A Resurfaced Steve Martin Sketch Has The Internet Seeing Red

Steve Martin’s original opening monologue for the “King Tut” sketch on “Saturday Night Live” has been cut from many of the videos floating around Twitter, according to user gallandguile. So they posted the sketch in its entirety with the caption calling the cut “a criminal offense that borders on libel. The whole thing is a punchline.”

The video begins with Martin, dressed as King Tut, saying, “I’d like to talk seriously just for a moment. One of the great art exhibits ever to tour the United States is ‘The Treasures of Tutankhamun,’ or King Tut. But I think it is a national disgrace the way we have commercialized it with trinkets and toys, t-shirts and posters.” He goes on to say that he retreated to the woods and wrote a song, explaining, “I tried to use the ancient modalities and melodies.”

Audience members can be heard laughing throughout his monologue, apparently anticipating an ironic twist. And Martin delivered — the solemn intro was followed by the sketch’s punchline, an elaborate set featuring Egyptian imagery and backup dancers dressed in the same costume style as Martin.
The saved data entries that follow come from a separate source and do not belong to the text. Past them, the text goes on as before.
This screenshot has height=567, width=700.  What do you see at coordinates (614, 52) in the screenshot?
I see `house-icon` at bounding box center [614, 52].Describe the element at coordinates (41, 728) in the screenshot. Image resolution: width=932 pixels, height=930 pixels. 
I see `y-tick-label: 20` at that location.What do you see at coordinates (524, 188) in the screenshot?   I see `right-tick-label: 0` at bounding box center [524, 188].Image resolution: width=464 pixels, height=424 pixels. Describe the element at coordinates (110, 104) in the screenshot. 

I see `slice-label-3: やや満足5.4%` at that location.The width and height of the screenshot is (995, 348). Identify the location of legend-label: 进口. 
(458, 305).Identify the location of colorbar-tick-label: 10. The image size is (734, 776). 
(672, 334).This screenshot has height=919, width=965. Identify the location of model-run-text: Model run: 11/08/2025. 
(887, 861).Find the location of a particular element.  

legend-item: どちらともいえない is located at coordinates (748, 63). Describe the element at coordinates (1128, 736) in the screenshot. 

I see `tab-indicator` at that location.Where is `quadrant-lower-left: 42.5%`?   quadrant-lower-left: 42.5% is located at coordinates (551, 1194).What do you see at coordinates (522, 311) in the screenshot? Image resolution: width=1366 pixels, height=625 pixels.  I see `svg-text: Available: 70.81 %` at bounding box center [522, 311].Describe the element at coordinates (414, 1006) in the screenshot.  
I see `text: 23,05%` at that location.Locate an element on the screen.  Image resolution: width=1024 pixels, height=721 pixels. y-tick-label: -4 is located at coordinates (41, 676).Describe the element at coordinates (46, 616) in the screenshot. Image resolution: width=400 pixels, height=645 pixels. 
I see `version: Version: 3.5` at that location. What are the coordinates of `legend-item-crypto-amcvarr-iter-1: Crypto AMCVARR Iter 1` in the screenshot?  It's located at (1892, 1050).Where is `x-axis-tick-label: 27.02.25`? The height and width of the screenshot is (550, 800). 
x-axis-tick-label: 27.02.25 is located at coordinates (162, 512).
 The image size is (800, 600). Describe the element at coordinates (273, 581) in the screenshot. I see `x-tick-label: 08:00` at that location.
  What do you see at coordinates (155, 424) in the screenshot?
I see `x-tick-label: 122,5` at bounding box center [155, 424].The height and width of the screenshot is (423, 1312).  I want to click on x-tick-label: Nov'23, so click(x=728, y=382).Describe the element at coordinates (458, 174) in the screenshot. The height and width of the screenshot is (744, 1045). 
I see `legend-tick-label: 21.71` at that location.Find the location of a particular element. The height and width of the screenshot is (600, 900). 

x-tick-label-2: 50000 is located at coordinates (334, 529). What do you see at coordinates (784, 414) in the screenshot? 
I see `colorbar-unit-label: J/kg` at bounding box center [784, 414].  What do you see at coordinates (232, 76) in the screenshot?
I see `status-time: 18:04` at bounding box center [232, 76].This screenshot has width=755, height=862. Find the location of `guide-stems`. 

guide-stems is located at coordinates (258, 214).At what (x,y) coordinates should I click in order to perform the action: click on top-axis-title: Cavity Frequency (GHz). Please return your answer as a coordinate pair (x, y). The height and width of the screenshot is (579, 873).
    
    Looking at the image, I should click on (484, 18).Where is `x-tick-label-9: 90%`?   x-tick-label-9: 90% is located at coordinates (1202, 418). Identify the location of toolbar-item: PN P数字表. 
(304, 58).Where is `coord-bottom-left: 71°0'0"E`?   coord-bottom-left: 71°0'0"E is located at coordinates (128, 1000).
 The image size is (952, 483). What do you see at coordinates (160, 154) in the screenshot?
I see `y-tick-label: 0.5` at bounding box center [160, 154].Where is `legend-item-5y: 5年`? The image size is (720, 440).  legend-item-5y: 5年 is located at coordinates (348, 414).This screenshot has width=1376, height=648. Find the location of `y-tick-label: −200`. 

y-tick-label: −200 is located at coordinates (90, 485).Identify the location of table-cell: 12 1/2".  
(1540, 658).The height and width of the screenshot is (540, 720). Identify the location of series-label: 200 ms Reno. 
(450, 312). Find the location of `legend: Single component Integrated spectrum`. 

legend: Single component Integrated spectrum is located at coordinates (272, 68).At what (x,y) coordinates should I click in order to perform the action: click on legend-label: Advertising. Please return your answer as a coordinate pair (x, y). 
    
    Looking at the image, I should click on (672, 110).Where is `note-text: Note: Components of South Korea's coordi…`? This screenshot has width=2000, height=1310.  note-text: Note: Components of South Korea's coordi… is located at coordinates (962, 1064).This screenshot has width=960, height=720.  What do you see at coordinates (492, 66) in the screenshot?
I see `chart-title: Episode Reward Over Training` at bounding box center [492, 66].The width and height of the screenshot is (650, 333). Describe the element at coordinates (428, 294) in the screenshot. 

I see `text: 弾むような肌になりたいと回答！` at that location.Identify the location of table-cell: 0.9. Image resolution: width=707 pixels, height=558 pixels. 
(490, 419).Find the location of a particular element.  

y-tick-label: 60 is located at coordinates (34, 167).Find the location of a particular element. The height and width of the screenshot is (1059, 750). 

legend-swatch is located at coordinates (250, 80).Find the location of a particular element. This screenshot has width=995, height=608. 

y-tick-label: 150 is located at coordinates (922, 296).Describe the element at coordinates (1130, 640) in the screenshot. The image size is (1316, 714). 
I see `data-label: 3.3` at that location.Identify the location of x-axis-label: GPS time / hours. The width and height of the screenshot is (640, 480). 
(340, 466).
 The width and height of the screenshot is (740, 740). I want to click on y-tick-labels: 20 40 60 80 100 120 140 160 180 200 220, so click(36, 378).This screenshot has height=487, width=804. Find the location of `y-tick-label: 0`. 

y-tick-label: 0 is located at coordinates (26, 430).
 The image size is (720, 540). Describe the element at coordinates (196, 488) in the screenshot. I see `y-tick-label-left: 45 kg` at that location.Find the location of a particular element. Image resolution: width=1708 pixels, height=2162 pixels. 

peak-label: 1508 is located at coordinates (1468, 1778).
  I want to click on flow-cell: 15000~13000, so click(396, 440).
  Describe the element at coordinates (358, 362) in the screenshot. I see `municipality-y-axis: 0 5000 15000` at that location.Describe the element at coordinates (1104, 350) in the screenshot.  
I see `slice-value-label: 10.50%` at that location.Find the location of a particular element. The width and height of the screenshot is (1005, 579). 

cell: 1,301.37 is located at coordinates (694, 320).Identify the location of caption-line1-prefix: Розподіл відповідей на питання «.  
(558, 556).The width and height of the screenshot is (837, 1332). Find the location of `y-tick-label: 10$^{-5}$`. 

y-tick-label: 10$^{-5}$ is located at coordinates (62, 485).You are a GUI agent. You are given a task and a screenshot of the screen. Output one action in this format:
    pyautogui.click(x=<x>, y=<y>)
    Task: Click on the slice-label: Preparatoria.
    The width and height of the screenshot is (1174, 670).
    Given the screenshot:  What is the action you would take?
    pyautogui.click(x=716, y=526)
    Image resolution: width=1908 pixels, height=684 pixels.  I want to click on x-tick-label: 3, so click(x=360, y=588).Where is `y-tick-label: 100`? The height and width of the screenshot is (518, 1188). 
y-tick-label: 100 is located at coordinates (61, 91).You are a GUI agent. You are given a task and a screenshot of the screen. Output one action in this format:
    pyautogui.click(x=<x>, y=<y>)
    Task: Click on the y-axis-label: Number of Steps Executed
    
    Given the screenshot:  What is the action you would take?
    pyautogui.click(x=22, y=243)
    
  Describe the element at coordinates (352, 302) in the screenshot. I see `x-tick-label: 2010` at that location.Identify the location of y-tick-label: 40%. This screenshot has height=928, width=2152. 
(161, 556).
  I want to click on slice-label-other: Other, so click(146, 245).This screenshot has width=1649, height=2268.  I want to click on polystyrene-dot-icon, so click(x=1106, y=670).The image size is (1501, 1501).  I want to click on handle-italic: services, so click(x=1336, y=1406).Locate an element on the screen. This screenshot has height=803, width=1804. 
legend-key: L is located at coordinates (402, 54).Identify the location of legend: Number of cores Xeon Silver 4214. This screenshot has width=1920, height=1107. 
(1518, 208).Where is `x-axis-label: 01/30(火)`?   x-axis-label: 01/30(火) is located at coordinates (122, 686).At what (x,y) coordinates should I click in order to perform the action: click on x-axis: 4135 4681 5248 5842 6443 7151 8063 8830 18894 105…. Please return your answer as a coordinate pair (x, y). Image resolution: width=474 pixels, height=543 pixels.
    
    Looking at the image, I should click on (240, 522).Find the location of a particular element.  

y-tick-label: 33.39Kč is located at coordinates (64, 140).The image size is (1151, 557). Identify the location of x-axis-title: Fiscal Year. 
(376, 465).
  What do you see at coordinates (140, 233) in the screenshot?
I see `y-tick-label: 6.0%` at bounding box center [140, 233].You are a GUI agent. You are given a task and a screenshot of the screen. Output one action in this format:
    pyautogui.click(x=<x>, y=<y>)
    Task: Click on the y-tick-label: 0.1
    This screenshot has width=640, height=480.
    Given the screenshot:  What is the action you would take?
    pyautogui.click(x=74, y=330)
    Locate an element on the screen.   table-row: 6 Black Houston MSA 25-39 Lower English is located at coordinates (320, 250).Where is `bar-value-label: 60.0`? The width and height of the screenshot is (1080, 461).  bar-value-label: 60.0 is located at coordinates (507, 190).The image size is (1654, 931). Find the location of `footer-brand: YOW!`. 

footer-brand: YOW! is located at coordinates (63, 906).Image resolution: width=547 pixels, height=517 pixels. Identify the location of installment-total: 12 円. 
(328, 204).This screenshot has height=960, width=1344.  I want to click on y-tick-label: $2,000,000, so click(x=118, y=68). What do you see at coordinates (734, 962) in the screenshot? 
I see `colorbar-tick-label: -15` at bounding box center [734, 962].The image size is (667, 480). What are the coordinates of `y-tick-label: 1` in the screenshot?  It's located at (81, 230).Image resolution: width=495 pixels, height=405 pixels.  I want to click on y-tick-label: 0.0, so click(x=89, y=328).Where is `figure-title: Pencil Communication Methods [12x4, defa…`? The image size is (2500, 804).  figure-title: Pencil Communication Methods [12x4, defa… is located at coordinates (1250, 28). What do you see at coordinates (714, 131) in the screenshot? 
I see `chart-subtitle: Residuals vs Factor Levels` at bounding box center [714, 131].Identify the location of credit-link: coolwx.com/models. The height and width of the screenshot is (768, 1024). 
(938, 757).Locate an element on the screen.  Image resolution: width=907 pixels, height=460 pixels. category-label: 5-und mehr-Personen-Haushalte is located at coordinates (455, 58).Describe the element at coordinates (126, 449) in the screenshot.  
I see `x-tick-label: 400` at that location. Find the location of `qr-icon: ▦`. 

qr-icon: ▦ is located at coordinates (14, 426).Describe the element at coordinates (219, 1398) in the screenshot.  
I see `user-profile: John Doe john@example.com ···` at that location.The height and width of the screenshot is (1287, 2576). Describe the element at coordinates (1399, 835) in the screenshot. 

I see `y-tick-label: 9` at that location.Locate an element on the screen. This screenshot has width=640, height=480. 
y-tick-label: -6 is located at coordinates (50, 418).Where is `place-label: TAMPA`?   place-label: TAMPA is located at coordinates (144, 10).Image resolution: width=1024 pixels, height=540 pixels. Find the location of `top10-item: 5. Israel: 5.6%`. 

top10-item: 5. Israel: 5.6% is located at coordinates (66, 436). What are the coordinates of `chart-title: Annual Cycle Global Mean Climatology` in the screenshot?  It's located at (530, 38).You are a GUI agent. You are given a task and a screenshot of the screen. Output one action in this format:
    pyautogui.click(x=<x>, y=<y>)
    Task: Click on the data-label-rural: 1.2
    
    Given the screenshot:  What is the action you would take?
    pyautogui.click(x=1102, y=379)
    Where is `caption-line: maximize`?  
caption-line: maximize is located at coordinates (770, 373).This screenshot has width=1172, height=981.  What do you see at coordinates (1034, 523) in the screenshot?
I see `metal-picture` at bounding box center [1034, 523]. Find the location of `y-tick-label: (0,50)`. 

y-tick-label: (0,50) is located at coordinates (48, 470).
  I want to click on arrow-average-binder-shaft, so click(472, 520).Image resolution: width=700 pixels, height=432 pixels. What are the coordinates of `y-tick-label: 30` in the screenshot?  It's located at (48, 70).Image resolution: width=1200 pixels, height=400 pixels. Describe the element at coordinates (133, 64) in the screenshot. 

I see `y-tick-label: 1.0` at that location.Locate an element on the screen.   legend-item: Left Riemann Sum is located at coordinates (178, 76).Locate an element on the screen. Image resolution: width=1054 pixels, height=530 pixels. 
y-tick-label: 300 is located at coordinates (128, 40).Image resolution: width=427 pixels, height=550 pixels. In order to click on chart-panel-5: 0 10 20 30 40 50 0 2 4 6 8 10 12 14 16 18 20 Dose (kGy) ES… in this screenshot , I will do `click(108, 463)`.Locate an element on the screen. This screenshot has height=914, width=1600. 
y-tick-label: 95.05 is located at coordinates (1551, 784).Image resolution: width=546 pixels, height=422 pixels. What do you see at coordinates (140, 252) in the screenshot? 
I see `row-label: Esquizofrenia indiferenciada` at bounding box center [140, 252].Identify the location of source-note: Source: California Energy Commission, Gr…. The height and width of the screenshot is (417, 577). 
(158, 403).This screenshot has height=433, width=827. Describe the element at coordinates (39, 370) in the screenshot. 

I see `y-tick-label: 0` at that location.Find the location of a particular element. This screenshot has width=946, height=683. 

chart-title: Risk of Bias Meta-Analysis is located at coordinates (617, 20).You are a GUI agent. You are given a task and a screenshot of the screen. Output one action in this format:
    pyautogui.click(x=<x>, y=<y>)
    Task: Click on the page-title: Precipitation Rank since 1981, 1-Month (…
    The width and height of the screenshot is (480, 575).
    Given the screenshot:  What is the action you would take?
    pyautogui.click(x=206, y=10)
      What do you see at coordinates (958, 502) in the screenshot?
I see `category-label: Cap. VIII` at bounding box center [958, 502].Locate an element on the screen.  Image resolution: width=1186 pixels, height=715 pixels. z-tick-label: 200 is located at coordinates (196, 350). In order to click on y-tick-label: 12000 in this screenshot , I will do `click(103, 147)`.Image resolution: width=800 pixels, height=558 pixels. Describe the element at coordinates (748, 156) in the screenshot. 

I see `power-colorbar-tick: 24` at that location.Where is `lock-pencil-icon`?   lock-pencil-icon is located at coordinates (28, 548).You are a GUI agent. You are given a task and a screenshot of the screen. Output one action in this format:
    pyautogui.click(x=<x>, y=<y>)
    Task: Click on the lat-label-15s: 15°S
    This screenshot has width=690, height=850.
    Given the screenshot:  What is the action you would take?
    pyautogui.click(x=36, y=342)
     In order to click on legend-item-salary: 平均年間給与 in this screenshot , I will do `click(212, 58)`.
Martin’s performance following his monologue consisted of a silly song about how King Tut wouldn’t believe how popular the exhibit was and dance moves meant to be a send-up of Egyptian culture. However, what was meant to be an absurd take on the commercialization of Egyptian culture ultimately perpetuated that which it critiqued: the commodification, disrespect, and caricaturization of an ancient civilization.